Séquence de travail avec les tablettes numériques

"L'instant d'après"

 

Cartier Bresson

Henri Cartier-Bresson, Derrière la gare St Lazare, Paris, 1932

 

La séquence travaille la question de la représentation et tout particulièrement la narration visuelle, le rapport au temps et à l’espace. Comment raconter par l’image fixe unique ou séquentielle ou bien par l’image animée ?

Résumé

La séquence questionne la « représentation du temps, du mouvement et de l'espace, réels ou suggérés ». Elle est composée de quatre séances qui comportent une phase d’analyse d’œuvre, une phase de mise en projet (avec choix des outils et des techniques), une verbalisation intermédiaire, une phase de conduite du projet (mise en œuvre du projet avec temps d’exploration, de reprises, de modifications, de réalisation du travail plastique jusqu’à son terme) puis une verbalisation finale.
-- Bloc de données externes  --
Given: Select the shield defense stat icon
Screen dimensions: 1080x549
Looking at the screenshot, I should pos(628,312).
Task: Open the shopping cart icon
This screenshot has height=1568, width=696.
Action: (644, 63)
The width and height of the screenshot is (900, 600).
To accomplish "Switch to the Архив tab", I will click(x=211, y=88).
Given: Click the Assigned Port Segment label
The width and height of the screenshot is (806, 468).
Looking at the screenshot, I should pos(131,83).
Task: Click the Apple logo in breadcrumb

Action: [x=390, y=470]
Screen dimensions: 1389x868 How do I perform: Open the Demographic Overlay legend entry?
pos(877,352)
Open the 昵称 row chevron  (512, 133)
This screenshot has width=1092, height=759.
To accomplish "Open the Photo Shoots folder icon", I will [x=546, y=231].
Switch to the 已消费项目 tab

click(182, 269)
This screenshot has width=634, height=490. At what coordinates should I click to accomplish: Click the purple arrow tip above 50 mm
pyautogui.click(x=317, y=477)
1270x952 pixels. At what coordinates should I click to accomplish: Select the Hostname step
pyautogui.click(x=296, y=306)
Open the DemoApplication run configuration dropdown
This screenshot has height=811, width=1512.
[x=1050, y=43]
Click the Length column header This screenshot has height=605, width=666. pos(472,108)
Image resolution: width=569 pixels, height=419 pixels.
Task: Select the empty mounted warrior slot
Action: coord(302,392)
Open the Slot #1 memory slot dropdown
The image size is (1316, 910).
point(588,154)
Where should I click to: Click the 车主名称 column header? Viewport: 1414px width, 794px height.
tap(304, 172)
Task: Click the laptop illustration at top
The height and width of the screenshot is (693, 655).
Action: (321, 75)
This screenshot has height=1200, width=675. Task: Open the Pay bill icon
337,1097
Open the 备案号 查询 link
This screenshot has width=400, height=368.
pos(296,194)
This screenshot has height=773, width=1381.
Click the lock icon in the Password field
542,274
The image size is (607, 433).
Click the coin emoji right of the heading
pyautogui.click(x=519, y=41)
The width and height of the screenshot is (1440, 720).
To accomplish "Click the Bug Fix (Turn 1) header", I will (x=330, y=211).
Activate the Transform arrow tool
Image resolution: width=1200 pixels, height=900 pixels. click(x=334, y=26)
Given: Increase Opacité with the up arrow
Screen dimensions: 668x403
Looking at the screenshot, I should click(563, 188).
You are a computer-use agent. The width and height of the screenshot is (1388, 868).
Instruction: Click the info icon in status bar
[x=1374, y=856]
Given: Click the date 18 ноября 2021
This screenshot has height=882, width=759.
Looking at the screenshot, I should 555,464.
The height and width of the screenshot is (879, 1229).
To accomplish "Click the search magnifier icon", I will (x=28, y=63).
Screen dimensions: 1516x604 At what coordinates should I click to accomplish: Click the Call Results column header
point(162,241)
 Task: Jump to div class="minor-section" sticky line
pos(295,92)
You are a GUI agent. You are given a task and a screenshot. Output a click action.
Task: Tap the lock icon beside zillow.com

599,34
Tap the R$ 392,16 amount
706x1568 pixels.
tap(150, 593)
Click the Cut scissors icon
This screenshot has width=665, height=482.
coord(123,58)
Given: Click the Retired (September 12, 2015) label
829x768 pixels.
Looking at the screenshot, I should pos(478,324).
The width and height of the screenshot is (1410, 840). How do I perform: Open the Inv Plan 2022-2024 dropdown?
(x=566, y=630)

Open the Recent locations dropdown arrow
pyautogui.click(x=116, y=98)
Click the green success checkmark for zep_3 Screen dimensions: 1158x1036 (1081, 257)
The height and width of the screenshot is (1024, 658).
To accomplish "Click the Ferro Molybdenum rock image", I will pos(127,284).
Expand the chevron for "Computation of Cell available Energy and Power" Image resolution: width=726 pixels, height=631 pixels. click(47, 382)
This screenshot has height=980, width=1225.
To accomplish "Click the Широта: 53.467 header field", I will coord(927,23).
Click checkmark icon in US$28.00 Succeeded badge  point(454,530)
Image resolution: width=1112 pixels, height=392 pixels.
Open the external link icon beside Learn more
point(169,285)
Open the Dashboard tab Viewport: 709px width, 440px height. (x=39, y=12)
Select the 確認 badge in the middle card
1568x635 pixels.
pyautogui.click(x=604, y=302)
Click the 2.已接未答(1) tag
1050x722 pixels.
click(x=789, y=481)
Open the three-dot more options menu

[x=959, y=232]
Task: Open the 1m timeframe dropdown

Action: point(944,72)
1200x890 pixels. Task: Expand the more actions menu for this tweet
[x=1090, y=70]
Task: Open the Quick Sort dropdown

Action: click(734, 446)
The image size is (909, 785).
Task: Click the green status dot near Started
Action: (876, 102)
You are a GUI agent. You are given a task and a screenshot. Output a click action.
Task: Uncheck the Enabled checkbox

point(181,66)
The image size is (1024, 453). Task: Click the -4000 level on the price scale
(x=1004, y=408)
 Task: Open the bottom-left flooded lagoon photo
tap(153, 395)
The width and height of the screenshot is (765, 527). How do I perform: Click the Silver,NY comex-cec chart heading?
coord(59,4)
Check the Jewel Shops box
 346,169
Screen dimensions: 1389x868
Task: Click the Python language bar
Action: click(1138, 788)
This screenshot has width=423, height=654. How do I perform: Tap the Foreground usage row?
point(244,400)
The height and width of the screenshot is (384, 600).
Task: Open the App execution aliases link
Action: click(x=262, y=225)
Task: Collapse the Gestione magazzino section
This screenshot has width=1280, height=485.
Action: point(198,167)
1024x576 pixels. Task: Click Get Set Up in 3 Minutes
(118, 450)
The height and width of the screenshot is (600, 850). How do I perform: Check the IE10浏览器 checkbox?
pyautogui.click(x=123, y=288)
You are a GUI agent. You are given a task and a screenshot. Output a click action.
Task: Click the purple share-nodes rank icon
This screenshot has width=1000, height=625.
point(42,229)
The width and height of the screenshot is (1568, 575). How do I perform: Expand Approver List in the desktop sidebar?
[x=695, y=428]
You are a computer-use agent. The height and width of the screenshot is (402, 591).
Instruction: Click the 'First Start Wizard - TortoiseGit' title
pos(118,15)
À partir de l’analyse de la reproduction d’une photographie d’Henri Cartier Bresson, Derrière la gare St Lazare, 1932, les élèves sont invités à concevoir et réaliser, seuls ou en petits groupes, une narration visuelle photographique (images fixes dans l’espace ou par animation numérique). Ils sont amenés à se mettre en projet, à articuler les notions d’espace et de temps, à travailler avec le mouvement (réel ou suggéré), grâce à l’utilisation des outils numériques et notamment du montage. Des verbalisations intermédiaires et finales permettent les constats, des justifications, argumentations et croisements avec des œuvres et démarches artistiques.

Séance 1 : phases d’analyse d’œuvre et de mise en projet

Les élèves analysent l’œuvre d’Henri Cartier Bresson lors d’une première phase. Cette analyse permet de prendre des repères sur le temps et l’espace représentés dans l’image fixe. Lors d’une deuxième phase, ils construisent un scénario et élaborent un projet en choisissant notamment outils et matériaux.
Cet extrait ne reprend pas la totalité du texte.